Triyan Pangastuti, Jakarta – Foreign direct investment into Indonesia has dropped 6.9 percent in the second quarter from the same period last year, showing the latest sign of the country's economic deterioration amid the Covid-19 pandemic.
The Investment Coordinating Board (BKPM) said on Wednesday the largest economy in Southeast Asia saw Rp 97.6 trillion ($6.7 billion) of foreign direct investment come into the country in the April to June period this year, compared to Rp 105 trillion in the same period last year.
Domestic investment reached Rp 94.3 trillion, or 1.4 percent lower than last year.
In total, the domestic and foreign investment fell 4.3 percent in the second quarter to Rp 192 trillion. BKPM data did not include investment in the banking and oil and gas sector.
"The BKPM had expected more than Rp 200 trillion in total for the second quarter, but the Covid-19 pandemic has made it very difficult [to achieve]," Bahlil Lahadalia, the head of BKPM said on Wednesday.

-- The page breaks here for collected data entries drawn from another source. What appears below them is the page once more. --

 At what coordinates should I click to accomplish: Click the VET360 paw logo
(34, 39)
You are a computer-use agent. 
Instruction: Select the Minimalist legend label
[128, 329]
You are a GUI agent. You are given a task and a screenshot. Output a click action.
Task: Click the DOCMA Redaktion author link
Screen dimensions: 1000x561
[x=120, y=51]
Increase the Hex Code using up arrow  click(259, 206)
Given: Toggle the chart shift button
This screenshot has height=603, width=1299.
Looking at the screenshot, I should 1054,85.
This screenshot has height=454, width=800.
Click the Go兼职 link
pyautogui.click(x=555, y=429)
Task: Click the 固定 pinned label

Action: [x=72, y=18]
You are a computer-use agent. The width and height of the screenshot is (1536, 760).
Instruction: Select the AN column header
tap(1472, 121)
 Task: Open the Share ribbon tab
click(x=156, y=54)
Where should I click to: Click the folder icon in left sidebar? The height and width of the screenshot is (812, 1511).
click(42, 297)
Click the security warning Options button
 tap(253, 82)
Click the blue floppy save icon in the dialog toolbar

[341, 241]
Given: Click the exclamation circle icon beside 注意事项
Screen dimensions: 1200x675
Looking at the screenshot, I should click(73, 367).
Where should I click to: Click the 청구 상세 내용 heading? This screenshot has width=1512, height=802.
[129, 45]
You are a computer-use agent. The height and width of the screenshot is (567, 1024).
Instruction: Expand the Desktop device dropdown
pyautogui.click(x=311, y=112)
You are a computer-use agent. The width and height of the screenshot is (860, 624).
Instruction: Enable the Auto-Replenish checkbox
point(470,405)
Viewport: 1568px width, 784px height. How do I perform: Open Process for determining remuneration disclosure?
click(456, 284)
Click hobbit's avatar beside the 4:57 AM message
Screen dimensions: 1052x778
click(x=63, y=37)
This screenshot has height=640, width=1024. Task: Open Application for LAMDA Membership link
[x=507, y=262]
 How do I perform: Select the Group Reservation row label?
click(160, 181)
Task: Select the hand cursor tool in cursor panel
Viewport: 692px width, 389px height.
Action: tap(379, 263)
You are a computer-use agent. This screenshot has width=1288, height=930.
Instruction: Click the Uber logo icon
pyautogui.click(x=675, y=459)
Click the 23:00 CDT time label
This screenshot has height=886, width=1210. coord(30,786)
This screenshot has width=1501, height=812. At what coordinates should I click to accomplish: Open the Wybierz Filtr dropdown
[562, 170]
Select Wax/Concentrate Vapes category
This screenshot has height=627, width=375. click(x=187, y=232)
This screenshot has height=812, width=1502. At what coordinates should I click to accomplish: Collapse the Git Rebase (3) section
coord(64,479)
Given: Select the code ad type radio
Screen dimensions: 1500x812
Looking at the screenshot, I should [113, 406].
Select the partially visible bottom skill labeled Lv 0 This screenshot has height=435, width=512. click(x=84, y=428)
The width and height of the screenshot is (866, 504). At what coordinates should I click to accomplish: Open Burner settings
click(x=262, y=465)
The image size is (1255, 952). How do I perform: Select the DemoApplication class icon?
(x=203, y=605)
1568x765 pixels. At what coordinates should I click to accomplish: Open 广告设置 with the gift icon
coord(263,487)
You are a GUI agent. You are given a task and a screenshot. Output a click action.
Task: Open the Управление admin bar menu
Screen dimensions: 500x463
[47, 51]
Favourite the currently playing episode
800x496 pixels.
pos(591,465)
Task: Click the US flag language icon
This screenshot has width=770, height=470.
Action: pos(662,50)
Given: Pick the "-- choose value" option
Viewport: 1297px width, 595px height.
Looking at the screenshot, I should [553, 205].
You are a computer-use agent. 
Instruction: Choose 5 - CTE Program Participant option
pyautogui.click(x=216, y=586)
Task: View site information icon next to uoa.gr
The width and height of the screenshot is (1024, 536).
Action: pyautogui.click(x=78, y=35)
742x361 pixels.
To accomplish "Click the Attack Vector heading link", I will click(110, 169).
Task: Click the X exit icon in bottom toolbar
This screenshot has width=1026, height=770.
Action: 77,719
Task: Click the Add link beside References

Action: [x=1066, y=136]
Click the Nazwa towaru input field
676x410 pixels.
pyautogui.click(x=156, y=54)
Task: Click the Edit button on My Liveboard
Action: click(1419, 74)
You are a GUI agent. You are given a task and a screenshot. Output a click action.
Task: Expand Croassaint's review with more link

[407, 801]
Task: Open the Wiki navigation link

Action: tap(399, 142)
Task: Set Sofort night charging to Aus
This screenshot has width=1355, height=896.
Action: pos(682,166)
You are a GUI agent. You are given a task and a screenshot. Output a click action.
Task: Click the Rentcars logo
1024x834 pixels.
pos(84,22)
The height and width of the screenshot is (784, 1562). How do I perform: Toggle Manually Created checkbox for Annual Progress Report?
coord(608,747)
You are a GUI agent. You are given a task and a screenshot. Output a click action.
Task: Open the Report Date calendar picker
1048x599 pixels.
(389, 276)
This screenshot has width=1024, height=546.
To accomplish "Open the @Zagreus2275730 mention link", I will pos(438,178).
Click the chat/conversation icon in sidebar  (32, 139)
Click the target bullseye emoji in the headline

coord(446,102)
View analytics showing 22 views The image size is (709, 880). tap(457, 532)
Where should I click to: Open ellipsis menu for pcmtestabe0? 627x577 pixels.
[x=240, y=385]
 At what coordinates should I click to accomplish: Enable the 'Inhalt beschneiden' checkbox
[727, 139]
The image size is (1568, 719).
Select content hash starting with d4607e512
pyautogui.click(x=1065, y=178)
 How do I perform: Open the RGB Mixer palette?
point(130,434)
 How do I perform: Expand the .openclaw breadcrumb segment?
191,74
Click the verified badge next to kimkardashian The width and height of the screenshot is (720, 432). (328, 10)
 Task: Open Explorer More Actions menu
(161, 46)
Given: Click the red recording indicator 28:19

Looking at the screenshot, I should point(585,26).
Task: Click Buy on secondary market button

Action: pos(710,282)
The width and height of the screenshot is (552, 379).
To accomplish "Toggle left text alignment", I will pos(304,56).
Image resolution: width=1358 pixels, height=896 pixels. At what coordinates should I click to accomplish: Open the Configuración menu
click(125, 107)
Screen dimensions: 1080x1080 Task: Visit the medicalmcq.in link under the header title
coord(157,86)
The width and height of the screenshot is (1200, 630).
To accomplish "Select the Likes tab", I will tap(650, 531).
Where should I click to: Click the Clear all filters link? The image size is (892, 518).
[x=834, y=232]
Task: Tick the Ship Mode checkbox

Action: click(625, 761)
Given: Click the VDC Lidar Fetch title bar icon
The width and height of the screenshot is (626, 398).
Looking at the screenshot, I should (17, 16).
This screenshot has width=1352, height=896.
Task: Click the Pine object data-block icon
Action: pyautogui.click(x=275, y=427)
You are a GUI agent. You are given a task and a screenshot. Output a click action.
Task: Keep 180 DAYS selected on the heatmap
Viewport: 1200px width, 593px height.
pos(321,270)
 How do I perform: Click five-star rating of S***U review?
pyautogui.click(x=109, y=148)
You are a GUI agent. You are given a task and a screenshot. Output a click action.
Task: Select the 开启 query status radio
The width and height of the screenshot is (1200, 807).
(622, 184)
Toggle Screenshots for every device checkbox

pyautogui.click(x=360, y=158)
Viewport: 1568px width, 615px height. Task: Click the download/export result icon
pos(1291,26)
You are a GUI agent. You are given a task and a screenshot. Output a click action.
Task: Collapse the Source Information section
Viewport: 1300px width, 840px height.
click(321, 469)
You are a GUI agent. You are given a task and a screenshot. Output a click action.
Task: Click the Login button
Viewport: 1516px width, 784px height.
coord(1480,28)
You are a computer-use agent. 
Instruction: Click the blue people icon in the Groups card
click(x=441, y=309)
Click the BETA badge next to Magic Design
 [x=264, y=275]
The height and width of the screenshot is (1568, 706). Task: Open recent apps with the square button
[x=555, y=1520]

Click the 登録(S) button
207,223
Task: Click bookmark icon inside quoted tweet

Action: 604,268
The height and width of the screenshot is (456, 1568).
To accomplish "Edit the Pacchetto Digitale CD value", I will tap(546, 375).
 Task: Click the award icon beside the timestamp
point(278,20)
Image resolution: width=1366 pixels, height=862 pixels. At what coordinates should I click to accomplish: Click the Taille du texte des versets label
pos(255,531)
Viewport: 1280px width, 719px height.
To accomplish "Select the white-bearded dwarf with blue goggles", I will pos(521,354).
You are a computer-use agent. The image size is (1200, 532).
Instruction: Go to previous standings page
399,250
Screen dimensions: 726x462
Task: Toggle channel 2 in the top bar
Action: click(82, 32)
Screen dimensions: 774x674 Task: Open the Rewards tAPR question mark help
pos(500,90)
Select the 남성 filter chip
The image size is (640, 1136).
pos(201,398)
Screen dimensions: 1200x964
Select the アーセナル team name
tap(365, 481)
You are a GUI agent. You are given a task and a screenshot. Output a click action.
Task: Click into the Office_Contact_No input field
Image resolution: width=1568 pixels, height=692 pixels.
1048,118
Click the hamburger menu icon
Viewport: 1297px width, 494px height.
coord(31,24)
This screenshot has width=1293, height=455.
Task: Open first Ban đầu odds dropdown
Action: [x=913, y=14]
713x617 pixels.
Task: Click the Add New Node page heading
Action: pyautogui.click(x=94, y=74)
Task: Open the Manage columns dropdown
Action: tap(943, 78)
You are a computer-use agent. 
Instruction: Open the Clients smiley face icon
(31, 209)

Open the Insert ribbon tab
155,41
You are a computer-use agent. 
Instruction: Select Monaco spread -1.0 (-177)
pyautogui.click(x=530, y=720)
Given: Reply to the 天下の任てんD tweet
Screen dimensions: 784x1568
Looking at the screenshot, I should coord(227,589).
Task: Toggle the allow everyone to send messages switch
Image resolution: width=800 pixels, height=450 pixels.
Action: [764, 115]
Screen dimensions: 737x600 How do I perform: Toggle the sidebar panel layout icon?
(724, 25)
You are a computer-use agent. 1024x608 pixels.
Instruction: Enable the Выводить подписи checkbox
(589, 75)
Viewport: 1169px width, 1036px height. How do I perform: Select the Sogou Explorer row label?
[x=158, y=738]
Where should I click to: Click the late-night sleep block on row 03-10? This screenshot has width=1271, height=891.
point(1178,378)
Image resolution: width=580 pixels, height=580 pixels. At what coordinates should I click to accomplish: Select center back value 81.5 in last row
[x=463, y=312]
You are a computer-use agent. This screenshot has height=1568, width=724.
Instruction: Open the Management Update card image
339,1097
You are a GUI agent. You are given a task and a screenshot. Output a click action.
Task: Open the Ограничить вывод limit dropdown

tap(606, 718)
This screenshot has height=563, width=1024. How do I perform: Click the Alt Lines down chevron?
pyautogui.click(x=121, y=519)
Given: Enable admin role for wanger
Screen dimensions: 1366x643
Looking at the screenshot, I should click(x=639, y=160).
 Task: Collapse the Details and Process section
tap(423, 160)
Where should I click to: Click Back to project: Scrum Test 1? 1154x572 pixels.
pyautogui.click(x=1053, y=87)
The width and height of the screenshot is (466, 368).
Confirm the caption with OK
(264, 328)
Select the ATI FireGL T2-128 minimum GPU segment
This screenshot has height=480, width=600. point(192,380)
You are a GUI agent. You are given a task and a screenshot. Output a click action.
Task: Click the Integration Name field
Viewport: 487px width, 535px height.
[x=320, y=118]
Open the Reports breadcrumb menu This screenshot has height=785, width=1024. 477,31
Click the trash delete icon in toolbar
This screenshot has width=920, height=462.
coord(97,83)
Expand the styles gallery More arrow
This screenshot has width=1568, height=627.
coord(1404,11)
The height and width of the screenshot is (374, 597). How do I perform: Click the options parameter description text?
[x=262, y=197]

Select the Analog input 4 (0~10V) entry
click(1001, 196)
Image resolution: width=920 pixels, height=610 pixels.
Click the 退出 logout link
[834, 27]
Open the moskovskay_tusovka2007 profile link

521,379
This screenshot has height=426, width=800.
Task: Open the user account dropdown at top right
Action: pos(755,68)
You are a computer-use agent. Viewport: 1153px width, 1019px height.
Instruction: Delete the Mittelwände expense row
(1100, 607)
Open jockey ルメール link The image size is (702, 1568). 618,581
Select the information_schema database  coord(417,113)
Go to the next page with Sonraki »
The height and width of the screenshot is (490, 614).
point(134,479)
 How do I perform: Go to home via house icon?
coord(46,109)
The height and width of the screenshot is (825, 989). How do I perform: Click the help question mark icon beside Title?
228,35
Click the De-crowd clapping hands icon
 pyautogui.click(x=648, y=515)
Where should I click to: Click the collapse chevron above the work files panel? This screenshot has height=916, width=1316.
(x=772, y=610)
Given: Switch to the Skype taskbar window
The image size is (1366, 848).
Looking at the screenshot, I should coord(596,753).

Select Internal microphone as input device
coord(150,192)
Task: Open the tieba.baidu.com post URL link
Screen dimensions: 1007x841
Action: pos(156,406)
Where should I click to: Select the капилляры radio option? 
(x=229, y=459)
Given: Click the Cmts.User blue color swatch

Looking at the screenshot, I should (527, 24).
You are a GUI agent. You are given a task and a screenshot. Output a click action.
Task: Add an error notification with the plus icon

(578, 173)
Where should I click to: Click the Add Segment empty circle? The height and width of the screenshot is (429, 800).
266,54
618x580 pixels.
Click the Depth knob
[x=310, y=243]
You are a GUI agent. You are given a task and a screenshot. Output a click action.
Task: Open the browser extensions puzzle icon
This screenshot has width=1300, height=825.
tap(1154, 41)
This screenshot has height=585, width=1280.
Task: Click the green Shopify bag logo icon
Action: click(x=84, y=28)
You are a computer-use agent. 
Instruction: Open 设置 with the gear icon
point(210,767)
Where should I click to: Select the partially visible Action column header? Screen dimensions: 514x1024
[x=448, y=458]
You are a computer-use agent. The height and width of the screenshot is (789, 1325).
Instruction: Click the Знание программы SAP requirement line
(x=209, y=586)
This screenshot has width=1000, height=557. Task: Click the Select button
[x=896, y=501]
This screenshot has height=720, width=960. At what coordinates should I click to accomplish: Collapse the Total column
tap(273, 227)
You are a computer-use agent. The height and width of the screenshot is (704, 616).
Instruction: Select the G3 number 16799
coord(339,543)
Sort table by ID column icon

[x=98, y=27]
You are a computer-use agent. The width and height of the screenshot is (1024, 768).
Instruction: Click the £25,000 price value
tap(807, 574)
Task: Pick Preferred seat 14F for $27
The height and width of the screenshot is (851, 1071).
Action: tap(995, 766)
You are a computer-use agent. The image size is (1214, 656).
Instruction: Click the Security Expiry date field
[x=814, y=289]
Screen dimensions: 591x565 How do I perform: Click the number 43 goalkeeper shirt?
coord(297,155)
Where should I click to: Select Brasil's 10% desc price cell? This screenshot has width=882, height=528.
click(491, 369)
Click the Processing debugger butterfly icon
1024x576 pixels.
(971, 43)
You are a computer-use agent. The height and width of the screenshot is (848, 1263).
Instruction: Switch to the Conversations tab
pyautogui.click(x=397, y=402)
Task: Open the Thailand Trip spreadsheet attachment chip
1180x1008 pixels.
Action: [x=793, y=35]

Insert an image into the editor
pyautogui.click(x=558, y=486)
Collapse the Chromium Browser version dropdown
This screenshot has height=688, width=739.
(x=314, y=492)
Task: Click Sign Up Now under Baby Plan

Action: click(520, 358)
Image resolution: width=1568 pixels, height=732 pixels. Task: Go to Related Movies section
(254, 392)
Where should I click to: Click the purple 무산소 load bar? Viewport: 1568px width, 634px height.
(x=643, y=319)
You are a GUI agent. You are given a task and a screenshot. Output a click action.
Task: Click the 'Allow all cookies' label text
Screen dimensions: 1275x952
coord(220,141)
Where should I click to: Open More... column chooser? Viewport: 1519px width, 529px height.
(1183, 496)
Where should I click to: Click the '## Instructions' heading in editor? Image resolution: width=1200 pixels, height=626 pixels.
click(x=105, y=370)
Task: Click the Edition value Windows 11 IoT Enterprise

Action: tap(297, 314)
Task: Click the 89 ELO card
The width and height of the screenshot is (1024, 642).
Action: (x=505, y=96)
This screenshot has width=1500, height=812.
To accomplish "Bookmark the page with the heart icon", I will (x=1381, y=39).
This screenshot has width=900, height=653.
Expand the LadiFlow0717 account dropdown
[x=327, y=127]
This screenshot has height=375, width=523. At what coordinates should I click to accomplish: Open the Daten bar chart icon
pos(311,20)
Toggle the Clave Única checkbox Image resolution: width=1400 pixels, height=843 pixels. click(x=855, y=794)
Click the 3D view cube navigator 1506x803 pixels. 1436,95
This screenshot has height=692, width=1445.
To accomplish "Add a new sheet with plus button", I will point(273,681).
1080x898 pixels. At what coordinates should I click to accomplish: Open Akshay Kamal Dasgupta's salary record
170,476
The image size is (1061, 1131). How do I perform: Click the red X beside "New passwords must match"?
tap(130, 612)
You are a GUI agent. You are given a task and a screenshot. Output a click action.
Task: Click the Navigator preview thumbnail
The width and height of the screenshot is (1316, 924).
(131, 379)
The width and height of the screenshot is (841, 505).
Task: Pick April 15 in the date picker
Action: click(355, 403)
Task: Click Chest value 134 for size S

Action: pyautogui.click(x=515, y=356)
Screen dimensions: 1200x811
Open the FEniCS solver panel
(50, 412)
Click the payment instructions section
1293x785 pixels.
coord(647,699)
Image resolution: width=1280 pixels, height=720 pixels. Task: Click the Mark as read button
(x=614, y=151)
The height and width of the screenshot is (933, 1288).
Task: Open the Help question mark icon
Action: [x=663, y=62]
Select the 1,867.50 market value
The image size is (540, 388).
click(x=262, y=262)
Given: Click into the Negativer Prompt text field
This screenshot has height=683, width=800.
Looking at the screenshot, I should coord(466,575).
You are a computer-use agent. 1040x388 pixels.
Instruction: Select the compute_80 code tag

Bahlil said the domestic and foreign investments created jobs for more than 263,000 people, with the latter accounted for around 45 percent of the jobs created.
The top five destinations for investments in the second quarter were Jakarta, West Java, East Java and Banten and Riau. Singapore still accounted for most of the foreign investment, followed by Hong Kong, China, Japan and South Korea.
Several major Indonesia's provinces implemented large scale social restriction since April. They only eased the restrictions last month to curb the spread of Covid-19 disease that already infected around 90,000 people in the country and killed more than 4,320 of them.
The government now expects the economy would contract by 4.3 percent in the second quarter, compared to a 2.9 percent expansion in the first quarter. The World Bank projected the country to register a zero percent growth for 2020.